What the task asks |
Copy word for word, please, the lines of the entries below running from the one containing "40 Days of Lent" to the one containing "Email Address (63, 1144)", both ends included.

Data section |
^^^^

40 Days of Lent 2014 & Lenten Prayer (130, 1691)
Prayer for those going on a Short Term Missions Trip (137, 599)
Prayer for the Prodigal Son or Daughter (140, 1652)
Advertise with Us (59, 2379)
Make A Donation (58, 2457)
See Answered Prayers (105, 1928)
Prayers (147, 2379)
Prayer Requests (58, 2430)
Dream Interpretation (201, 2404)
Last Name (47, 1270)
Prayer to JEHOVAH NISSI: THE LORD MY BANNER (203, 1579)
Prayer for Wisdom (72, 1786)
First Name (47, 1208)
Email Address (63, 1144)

^^^^

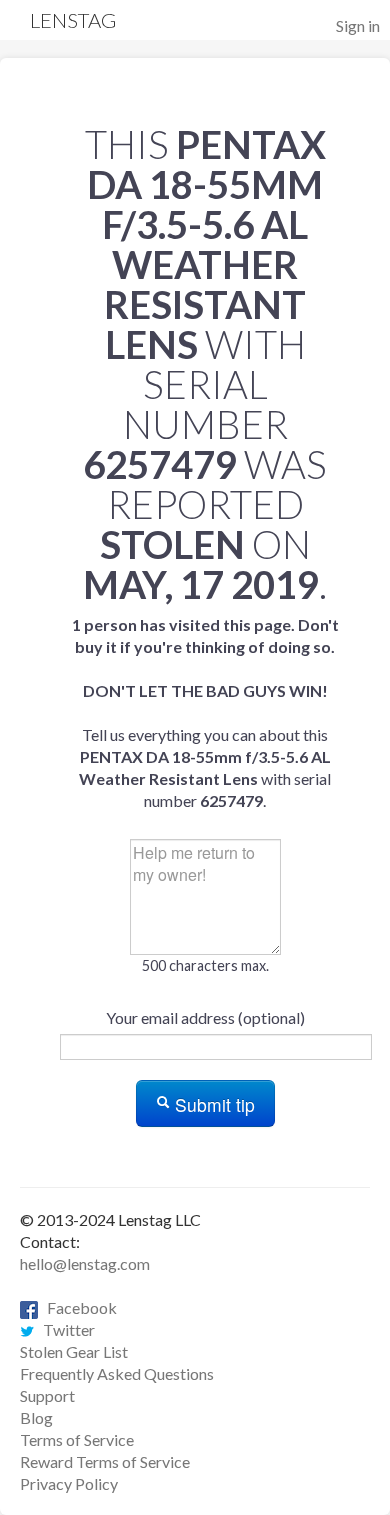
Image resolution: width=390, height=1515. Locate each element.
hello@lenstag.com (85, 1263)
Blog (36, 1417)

^^^^

Answer space |
40 Days of Lent 2014 & Lenten Prayer (130, 1691)
Prayer for those going on a Short Term Missions Trip (137, 599)
Prayer for the Prodigal Son or Daughter (140, 1652)
Advertise with Us (59, 2379)
Make A Donation (58, 2457)
See Answered Prayers (105, 1928)
Prayers (147, 2379)
Prayer Requests (58, 2430)
Dream Interpretation (201, 2404)
Last Name (47, 1270)
Prayer to JEHOVAH NISSI: THE LORD MY BANNER (203, 1579)
Prayer for Wisdom (72, 1786)
First Name (47, 1208)
Email Address (63, 1144)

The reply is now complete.